- _Exercise_: Omit any pictures, and restate word for word only the lines from the one with "Given: Click the record network log button" through the end of the data below.

- _Dataset records_:
.....

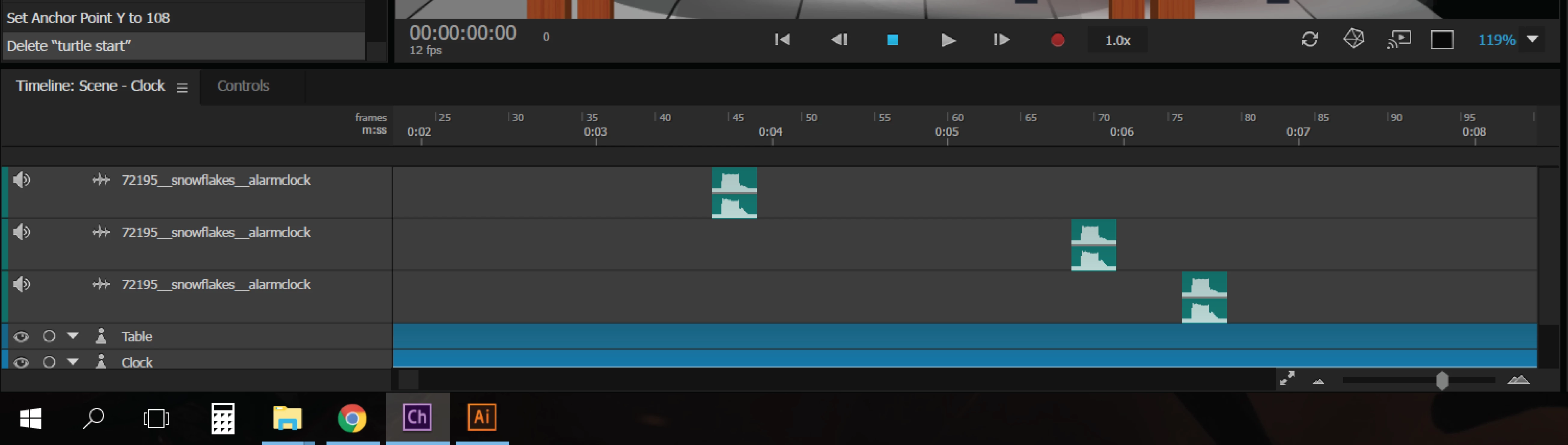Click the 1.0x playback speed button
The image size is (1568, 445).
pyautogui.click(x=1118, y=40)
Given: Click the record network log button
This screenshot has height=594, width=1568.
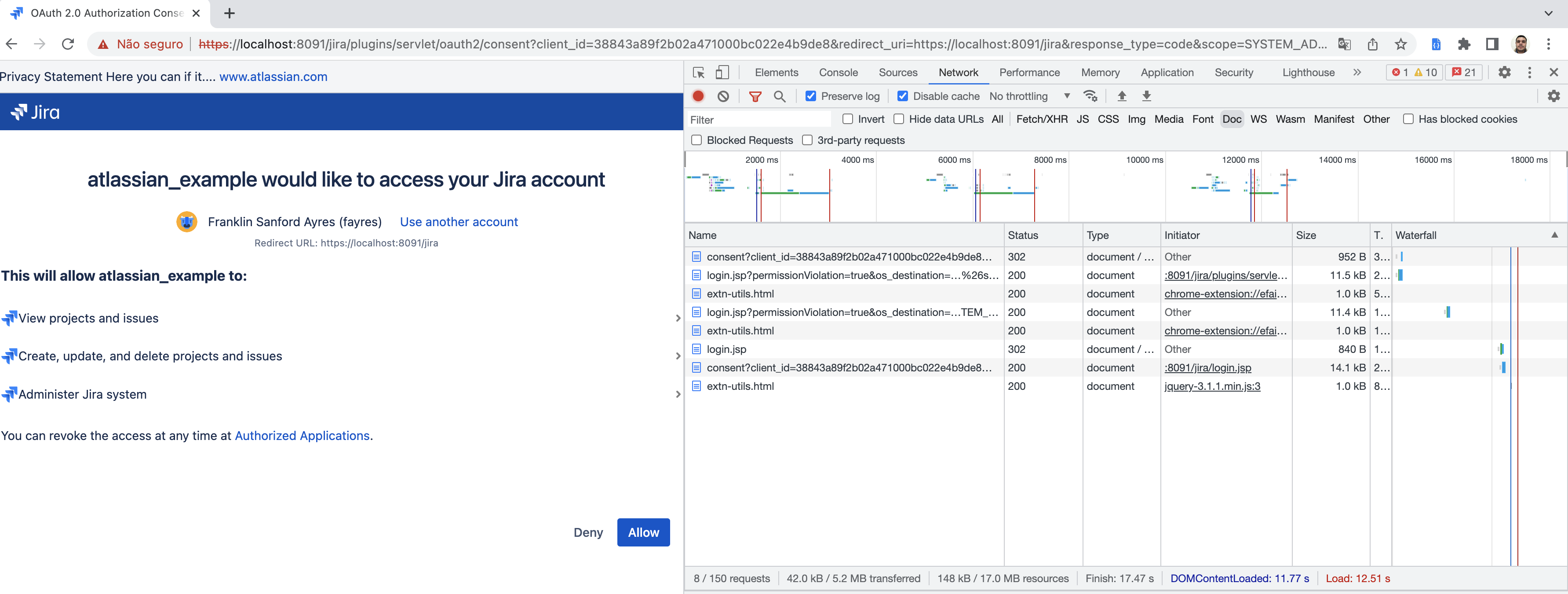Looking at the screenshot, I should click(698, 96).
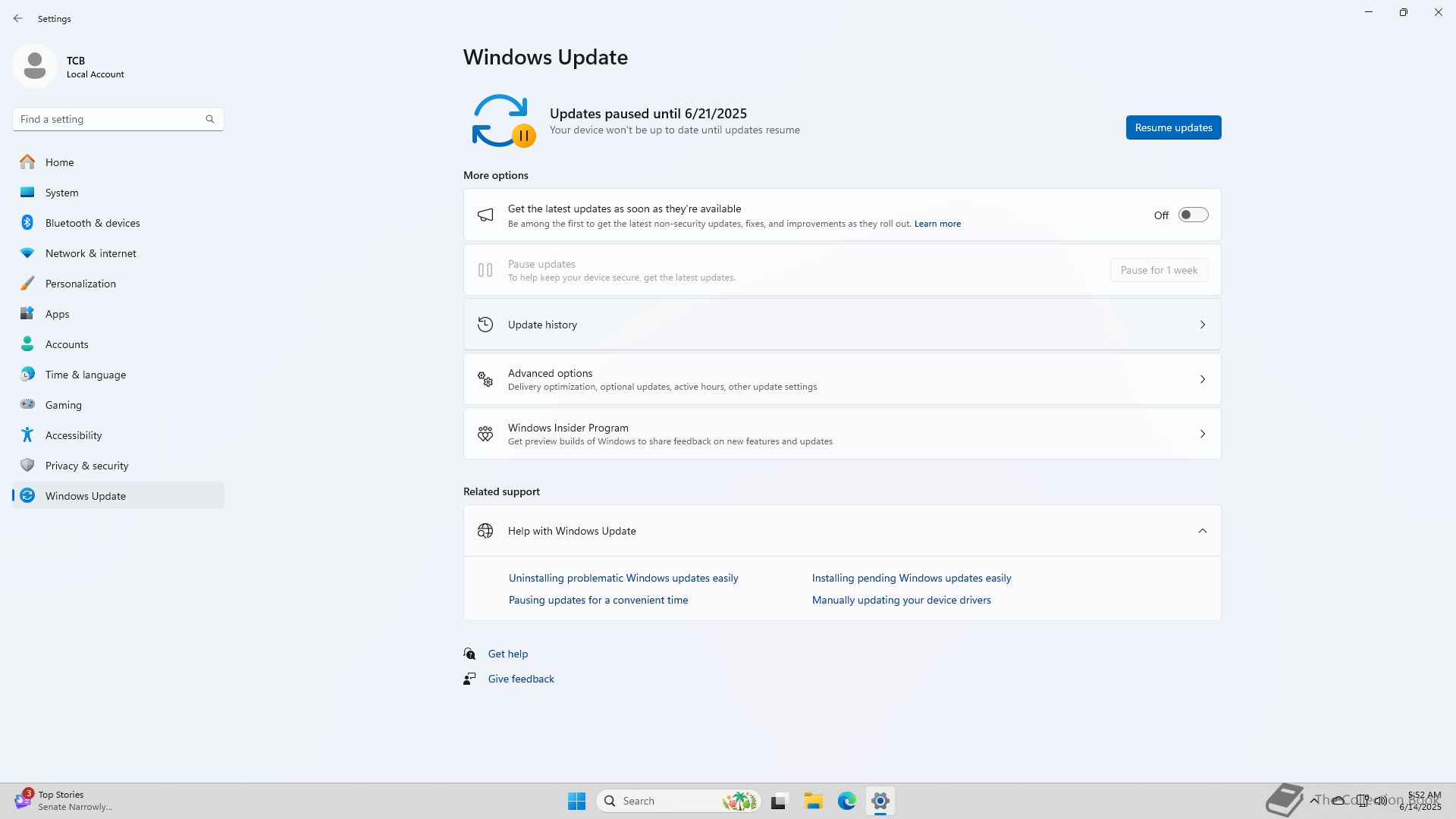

.....

- _Result for this task_:
Given: Click the record network log button
This screenshot has height=594, width=1568.
Looking at the screenshot, I should click(698, 96).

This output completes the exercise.